Sementara peluang pemangkasan 50 bps ke 3,75-4% adalah 10,6%. Tidak ada probabilitas yang menunjukkan suku bunga acuan bakal bertahan di 4,25-4,5%.
Keyakinan investor makin kuat dengan rilis data ketenagakerjaan terbaru.
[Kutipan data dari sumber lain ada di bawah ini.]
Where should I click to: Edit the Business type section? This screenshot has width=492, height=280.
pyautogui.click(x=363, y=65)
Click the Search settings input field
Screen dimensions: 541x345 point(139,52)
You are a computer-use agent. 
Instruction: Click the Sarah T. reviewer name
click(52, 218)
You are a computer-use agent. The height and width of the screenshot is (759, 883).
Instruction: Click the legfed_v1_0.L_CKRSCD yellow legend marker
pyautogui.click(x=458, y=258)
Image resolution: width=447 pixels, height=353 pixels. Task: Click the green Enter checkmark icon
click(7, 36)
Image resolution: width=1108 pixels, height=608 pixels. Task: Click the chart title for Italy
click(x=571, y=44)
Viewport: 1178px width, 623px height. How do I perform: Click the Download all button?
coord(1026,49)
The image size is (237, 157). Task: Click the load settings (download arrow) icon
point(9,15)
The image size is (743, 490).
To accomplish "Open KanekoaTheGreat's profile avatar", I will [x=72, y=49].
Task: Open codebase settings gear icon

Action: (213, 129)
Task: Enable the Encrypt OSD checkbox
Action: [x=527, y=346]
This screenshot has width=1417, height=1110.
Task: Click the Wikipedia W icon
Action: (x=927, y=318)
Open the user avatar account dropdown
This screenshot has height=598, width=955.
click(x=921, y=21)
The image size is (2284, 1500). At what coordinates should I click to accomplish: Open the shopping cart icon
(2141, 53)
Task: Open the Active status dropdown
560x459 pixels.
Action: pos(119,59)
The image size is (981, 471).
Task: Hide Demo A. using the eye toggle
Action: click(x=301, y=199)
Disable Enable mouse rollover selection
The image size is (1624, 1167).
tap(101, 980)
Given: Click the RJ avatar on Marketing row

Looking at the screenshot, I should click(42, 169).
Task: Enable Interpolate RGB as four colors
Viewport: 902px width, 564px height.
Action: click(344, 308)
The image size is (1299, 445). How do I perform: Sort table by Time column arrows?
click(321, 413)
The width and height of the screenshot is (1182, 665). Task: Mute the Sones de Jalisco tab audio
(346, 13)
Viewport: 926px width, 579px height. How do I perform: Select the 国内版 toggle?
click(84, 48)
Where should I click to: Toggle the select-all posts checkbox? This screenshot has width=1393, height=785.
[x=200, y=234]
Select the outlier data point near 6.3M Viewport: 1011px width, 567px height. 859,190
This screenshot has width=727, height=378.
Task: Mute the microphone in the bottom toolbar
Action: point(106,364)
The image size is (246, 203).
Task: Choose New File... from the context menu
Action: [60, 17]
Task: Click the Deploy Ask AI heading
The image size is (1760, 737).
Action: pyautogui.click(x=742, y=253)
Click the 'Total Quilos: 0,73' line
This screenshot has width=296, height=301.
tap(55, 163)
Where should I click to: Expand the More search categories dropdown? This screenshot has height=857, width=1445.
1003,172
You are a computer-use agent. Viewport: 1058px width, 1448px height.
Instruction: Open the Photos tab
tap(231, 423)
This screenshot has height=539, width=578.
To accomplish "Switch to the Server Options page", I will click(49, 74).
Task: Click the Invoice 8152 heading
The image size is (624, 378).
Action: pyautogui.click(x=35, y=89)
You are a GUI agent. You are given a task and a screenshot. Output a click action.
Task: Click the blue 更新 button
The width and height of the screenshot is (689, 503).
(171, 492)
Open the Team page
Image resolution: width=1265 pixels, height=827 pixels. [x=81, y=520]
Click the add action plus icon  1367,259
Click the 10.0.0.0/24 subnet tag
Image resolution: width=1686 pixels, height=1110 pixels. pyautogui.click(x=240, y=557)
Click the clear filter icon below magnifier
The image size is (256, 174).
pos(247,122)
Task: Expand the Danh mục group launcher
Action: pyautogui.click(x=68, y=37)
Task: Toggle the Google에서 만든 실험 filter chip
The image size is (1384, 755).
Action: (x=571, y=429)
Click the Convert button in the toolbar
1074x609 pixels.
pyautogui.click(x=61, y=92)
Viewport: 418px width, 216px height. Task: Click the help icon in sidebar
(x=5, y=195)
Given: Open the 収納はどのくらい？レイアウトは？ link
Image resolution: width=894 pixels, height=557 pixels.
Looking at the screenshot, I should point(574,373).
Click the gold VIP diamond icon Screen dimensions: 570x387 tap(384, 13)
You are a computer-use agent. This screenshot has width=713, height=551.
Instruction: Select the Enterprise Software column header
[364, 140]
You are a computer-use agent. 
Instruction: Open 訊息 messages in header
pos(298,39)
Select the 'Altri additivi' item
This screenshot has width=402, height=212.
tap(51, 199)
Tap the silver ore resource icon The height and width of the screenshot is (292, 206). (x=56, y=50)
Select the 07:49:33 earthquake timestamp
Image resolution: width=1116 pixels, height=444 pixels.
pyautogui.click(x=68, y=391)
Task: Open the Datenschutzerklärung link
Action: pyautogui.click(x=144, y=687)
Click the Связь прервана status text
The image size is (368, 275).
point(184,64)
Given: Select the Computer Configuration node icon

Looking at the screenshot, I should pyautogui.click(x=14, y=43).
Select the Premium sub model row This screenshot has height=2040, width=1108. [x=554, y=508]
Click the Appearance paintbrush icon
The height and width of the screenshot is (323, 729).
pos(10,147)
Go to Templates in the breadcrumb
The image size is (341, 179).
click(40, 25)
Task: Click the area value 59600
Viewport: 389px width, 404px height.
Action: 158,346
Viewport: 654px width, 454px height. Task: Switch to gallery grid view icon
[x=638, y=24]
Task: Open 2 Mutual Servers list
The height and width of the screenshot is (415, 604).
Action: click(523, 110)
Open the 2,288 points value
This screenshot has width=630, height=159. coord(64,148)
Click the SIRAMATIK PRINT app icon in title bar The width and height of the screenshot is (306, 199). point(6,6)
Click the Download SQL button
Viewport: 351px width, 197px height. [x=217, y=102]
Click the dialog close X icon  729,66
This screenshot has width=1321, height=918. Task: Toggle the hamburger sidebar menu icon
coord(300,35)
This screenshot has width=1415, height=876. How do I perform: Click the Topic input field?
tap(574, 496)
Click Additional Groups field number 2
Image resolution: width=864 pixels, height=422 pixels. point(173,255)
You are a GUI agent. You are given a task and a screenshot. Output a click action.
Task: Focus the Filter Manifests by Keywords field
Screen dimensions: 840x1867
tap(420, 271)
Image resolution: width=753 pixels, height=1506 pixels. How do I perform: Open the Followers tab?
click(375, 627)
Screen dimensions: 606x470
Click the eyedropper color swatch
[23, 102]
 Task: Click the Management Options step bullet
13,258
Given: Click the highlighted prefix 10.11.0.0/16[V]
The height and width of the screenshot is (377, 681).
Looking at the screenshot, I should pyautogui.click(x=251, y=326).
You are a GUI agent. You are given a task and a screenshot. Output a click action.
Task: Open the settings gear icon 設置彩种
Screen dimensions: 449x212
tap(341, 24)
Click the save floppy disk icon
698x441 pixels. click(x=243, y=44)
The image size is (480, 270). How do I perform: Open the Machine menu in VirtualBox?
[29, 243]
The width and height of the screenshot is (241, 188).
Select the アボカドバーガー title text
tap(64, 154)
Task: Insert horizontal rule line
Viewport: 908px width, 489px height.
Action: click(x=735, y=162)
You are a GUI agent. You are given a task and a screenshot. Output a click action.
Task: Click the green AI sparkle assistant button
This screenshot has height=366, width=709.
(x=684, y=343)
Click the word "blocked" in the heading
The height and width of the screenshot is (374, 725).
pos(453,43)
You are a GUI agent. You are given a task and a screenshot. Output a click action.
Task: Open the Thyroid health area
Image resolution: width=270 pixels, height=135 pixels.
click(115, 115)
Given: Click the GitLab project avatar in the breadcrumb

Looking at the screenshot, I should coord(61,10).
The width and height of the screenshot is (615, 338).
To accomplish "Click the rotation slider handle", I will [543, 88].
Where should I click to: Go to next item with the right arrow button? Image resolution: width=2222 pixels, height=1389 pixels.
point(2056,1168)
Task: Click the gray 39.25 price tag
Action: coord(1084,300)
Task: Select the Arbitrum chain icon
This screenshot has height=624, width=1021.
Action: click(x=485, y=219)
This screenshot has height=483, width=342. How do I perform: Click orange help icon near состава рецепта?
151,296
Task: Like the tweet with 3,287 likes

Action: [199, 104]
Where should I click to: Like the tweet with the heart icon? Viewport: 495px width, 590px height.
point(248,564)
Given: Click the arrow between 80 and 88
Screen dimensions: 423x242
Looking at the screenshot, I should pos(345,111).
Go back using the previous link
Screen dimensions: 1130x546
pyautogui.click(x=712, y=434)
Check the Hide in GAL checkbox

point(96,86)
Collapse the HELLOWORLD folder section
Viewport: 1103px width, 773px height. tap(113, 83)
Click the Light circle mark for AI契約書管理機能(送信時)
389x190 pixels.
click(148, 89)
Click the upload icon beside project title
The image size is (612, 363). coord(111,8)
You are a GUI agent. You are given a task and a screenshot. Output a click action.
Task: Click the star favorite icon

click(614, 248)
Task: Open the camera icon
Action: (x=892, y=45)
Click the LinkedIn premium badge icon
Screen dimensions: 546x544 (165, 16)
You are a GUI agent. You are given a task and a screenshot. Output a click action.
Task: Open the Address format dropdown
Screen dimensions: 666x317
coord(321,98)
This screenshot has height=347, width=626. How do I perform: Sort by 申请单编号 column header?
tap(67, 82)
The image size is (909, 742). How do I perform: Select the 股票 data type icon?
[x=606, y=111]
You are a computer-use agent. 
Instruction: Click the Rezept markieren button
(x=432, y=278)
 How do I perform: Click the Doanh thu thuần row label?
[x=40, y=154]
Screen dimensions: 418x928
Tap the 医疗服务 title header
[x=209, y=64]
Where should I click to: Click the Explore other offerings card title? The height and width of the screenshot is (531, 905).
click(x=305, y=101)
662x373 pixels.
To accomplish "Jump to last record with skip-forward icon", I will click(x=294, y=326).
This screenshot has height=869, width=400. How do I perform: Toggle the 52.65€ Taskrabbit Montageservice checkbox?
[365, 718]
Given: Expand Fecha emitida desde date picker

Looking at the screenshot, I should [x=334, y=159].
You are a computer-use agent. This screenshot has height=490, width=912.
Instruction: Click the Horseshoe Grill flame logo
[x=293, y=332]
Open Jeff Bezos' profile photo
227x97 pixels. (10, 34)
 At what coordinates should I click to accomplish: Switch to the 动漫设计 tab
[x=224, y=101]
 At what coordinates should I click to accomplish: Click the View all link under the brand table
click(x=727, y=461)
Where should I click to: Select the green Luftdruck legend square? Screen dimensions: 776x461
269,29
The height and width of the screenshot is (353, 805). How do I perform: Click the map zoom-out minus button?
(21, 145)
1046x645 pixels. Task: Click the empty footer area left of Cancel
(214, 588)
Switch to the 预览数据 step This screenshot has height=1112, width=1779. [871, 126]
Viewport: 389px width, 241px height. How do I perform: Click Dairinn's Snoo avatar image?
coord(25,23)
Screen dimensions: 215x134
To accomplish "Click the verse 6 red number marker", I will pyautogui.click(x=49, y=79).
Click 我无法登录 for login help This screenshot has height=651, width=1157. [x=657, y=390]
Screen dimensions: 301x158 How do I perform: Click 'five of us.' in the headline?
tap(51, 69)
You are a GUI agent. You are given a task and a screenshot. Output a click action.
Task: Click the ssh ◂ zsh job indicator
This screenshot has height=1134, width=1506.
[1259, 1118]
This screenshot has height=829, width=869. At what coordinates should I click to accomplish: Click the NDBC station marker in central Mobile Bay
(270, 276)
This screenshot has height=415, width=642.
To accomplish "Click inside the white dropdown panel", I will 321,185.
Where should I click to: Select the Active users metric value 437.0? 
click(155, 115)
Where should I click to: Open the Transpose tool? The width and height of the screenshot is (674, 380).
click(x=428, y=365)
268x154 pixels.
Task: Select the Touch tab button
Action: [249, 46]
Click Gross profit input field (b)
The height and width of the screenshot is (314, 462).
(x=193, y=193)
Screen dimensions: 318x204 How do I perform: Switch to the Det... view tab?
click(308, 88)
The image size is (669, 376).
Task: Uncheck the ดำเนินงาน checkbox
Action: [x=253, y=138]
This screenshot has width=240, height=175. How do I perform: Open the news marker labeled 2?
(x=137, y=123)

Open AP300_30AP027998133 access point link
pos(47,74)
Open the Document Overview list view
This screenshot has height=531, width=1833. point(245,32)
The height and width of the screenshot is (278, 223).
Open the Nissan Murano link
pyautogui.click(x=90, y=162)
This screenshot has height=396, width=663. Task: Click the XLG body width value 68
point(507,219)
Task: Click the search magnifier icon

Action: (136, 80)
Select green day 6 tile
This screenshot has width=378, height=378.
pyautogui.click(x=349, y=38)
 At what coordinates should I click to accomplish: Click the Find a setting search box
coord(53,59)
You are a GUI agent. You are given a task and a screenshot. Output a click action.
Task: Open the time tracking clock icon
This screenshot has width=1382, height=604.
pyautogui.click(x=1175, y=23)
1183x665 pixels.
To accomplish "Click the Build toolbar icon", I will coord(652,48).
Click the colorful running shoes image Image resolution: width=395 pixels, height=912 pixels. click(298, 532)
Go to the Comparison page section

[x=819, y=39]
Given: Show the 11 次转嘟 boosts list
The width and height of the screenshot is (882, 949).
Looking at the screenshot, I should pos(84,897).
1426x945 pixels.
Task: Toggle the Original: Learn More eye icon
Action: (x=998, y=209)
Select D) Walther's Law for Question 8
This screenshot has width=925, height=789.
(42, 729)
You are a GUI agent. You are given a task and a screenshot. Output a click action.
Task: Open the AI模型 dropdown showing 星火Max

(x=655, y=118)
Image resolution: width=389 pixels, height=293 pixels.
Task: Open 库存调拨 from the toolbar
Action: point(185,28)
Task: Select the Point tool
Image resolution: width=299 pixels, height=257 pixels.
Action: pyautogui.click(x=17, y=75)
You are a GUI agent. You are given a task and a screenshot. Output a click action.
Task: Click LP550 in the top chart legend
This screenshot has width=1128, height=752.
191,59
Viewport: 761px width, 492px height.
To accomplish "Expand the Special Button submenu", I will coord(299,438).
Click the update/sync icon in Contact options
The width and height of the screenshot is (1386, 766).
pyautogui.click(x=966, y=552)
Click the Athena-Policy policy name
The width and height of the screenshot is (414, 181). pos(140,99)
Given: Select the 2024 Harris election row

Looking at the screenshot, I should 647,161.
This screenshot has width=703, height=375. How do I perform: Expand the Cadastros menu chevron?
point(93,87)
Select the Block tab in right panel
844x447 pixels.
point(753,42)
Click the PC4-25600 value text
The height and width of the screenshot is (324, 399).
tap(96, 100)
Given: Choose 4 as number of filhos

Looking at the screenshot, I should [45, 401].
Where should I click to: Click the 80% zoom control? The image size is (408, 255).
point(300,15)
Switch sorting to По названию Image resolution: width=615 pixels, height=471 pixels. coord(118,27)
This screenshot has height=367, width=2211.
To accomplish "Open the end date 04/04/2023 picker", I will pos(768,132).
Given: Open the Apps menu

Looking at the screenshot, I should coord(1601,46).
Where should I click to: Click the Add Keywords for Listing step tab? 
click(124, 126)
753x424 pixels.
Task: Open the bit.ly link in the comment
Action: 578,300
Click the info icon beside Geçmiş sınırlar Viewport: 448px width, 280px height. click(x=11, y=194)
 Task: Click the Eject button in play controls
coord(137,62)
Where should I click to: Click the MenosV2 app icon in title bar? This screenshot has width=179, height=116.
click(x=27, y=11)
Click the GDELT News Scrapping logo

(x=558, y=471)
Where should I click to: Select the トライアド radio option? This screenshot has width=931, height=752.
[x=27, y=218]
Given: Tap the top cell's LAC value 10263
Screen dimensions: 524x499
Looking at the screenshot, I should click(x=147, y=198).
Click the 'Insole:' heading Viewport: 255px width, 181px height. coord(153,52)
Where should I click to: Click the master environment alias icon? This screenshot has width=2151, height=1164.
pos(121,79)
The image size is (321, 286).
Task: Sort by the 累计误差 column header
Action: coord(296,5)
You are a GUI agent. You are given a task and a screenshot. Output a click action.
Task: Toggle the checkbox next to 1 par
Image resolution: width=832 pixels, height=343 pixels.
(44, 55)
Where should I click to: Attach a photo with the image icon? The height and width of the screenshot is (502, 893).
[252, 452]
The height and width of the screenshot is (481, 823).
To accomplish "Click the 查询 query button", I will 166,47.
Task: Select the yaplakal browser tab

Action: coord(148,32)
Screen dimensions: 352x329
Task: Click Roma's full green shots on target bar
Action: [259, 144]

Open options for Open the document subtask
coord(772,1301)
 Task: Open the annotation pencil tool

Akhir pekan lalu, US Bureau of Labor Statistics mengumumkan perekonomian Negeri Adikuasa menciptakan 22.000 lapangan kerja non-pertanian (non-farm payroll) pada Agustus. Jauh di bawah bulan sebelumnya yang sebanyak 79.000.
Sementara tingkat pengangguran pada Agustus tercatat 4,2%. Ini menjadi yang tertinggi sejak Oktober 2021 atau hampir 4 tahun terakhir.
Data ini mengindikasikan bahwa pasar tenaga kerja AS melambat signifikan. Artinya, kebutuhan akan stimulus moneter membesar.
Saat suku bunga turun, maka berinvestasi di aset-aset berbasis dolar AS (terutama di instrumen berpendapatan tetap) menjadi kurang menguntungkan. Ini membuat dolar AS mengalami tekanan jual.
Faktor Domestik
Namun sepertinya sentimen domestik yang menjadi pemberat langkah rupiah. Kemarin, Presiden Prabowo Subianto resmi melantik Purbaya Yudhi Sadewa sebagai Menteri Keuangan menggantikan Sri Mulyani Indrawati. Sebelumnya, Yudhi menjabat sebagai Kepala Lembaga Penjamin Simpanan (LPS).
Dinamika ini membuat investor cenderung menjual aset-aset keuangan di pasar keuangan Tanah Air. Kemarin, imbal hasil (yield) obligasi pemerintah tenor 10 tahun naik ke level 6,39%. Kemudian yield untuk tenor dua tahun naik ke 5,4% dan lima tahun naik menjadi 5,76%.
Kenaikan yield menandakan harga surat utang sedang turun karena tekanan jual.
“Walaupun Purbaya Yudhi Sadewa merupakan ekonom berpengalaman di pasar maupun pemerintahan, kepercayaan investor, terutama asing terhadap beliau masih belum terbangun. Untuk menstabilkan kondisi pasar, beliau perlu menunjukkan kemahiran menjaga stabilitas makro disamping janjinya untuk memenuhi harapan Presiden Prabowo Subianto dalam memacu pertumbuhan ekonomi,” sebut riset Mega Capital Sekuritas.
Hari ini, Mega Capital Sekuritas memperkirakan rupiah akan melemah ke arah Rp 16.350-16.450/US$. “Intervensi BI akan tetap kuat demi menjaga momentum BI Rate cut,” lanjut riset itu.